American Expats – The perception of America’s wealth by the world’s poor

Tourists have always been admonished not to flash their wealth or passports when visiting developing countries. Further specific warnings have been issued for American citizens living and travelling abroad to be on high alert since the World Trade Center/Pentagon terrorist attacks of September 11, 2001, and the Iraq war, such as the standing World Wide caution, expiring July 9, 2004, as set forth by the U.S. Department of State.

Politics aside, a major reason why America is hated and targeted is her wealth. Envy and greed can incite people and nations to horrific acts of violence. And when the U.S. or Canadian blue collar worker protests that he’s driving an 8 year old Ford Escort, juggling credit cards and mortgage payments, and living from paycheck to paycheck, it’s time to examine someone else’s reality.

Magda, 15, lives in Poland, by no means a third world country. She told me that, as in so many families world-wide, her parents both work full-time; her father earns 1,000 zlotys a month (about $250 U.S.) and her mother (who’s an orphanage caregiver working 12 hour days, seven days a week) earns 700. They do not own a vehicle or computer. Her mother’s entire salary goes to paying for their two room apartment, with heating/electricity running about 300, rent 200, plus expenses such as telephone, water and cable. Magda shares one of the rooms with her parents; while she does her homework, no one watches TV. Her older sister, in the other tiny room, wants to be a doctor and is getting tutored in three science subjects, the fees running 150 zlotys per week. The two girls pick raspberries all summer and earn perhaps 2,000 zlotys each.

Grella, a 30-something year old kindergarten teacher in a tiny Polish village, worked in Chicago all last summer, illegally of course. She made perogies and other Polish delicacies in a basement sweatshop, earning just enough to purchase a sofa and easychair for her living room, after covering the cost of return airfare and visa application. Her Polish take-home salary is 700 zlotys per month, the same as for a full-time registered nurse.

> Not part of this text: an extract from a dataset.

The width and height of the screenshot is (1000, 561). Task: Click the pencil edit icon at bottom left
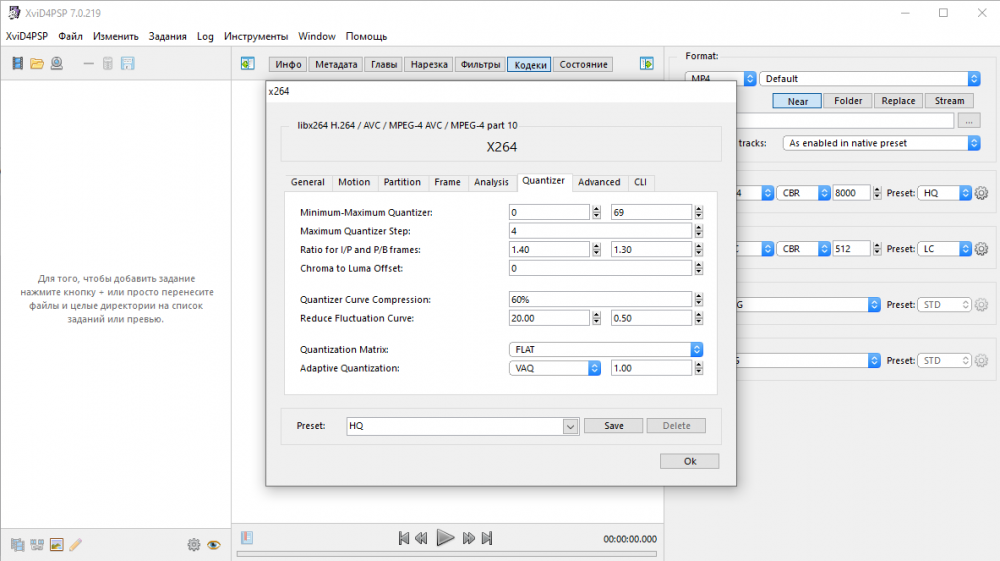(x=76, y=545)
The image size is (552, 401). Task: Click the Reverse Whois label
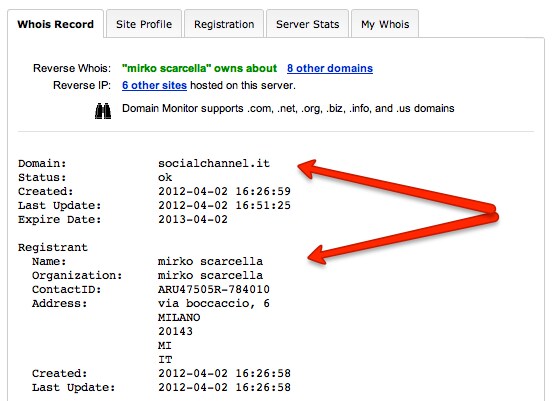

Beata, a high-school graduate, is a full-time live-in nanny for a Canadian couple some hours south of Warsaw and she earns 600 zlotys monthly, plus room and board. She works from the time the two children wake up until they are in bed, seven days a week, and is not paid for days off.

Staple food in Poland is quite cheap (a loaf of fresh bread is 25 cents U.S.) as is rent. But clothing, hydro, natural gas and fuel is all very expensive – at least the same as North American prices or higher.

A Big Mac meal at McDonald’s costs 10 zlotys; for that money, you can buy a carton of milk, a bag of oatmeal, three pounds of apples, a head of cabbage, two loaves of bread, some cheese and a few sausages. If you have some extra change, you can get one disposable diaper (Huggies or Pampers), by opening up the large bag of thirty and reaching right in, common practice in smaller towns and villages.

With the unemployment rate at 18%, futures don’t look rosy. Furthermore, the WTC tragedy has led to tighter U.S. visa and immigration policies and the European Union right-to-work delay makes jobs abroad (illegal or otherwise and on either continent) harder than ever to procure.

That’s the economic reality here in Poland – a moderately developed democratic country already ten years into free-market economy, with no fanaticism to tangle with – so does it become any easier to see why a Moslem in Pakistan might envy his American counterpart?